Este belo poema pertence à categoria dos "cantares de amigo" muito usados na Idade Média e que pareciam destinar-se a serem cantados para acompanhar as danças. Tendo um pendor acentuadamente popular, foram também escritos por poetas mais eruditos, como é o caso de D. Dinis, 5º rei de Portugal, que viveu entre 1261 e 1325. Para além da sua beleza poética, tem ainda o valor de ser das primeiras composições escritas em português, pois, no século XIII, os documentos ou eram escritos em latim ou em galaico-português.
O nosso rei D. Dinis parece ter herdado a veia poética de seu avô Afonso X de Castela, também ele poeta e homem de grande cultura.

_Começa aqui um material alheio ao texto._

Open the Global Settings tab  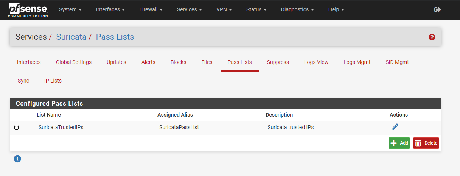click(x=74, y=62)
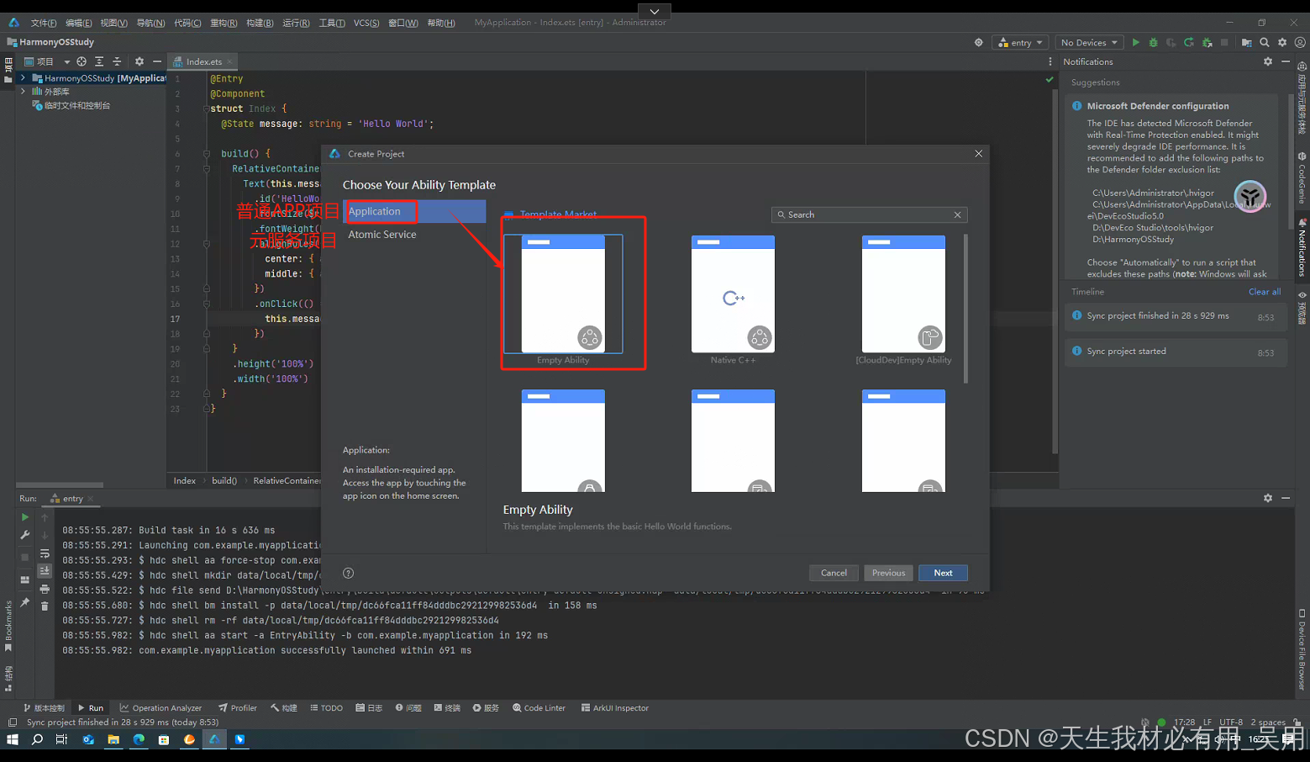Click the green Run button in top toolbar
The image size is (1310, 762).
[x=1135, y=42]
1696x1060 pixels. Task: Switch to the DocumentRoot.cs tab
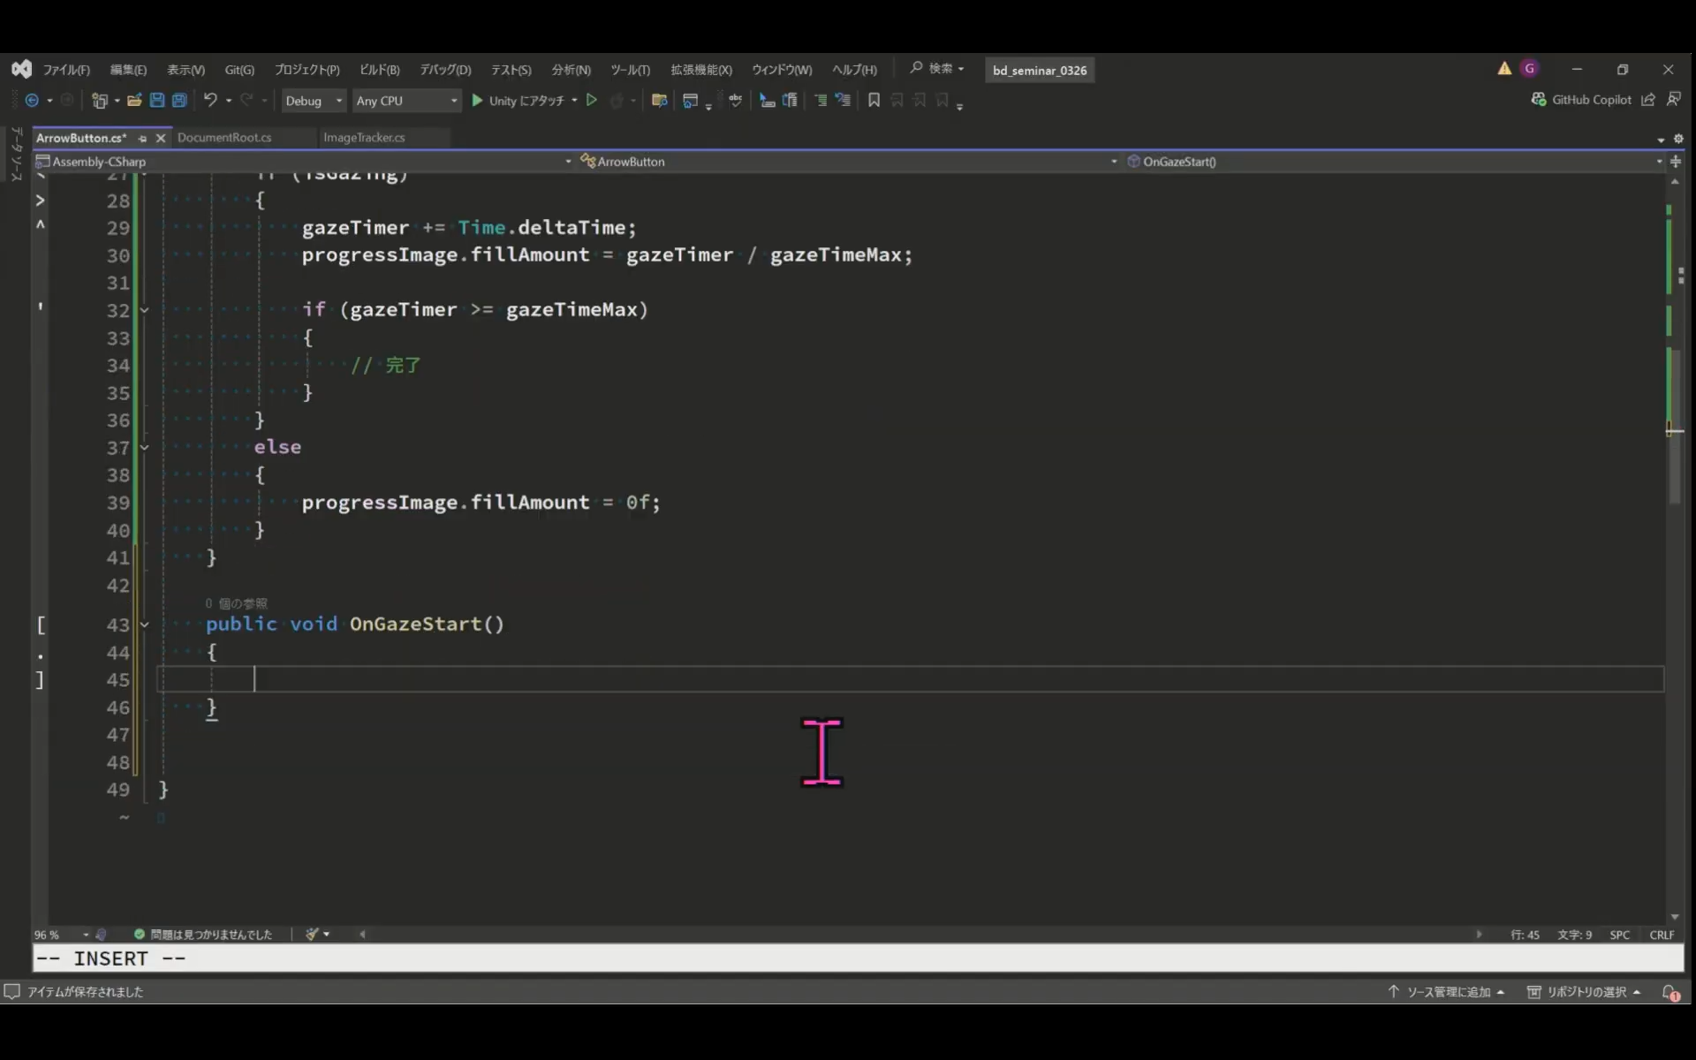click(x=224, y=138)
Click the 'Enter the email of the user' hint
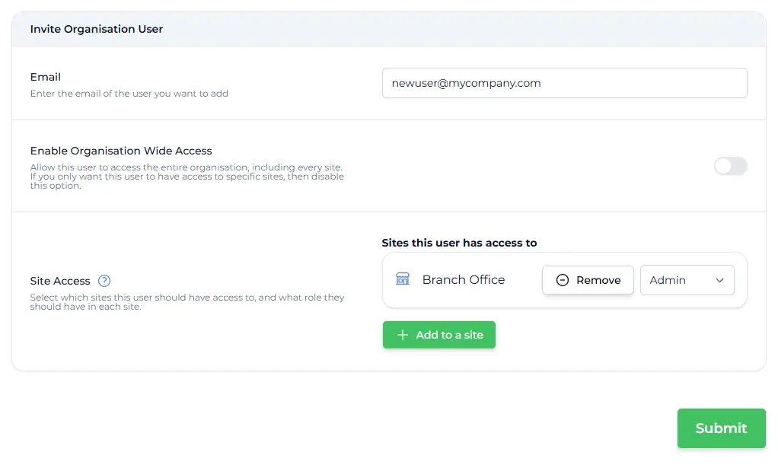The height and width of the screenshot is (468, 778). coord(129,94)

quarta-feira, 6 de janeiro de 2010

Regresso

De novo na origem, berço onde me criei.
Onde estão as pessoas que povoaram a minha infância?
Como estão mudadas as ruas e as casas!
A minha memória não coincide com o que vejo.
Já não sou daqui.
Todos me olham como o forasteiro em que me tornei,
Peregrino em busca de um passado de que encontro escassos vestígios.
Melhor... assim posso recordar sem ter que partilhar.
Estar só é uma boa maneira de voltar no tempo.
Vou tentar voltar pelos caminhos da memória,
Percorrendo estas ruas que já mal conheço.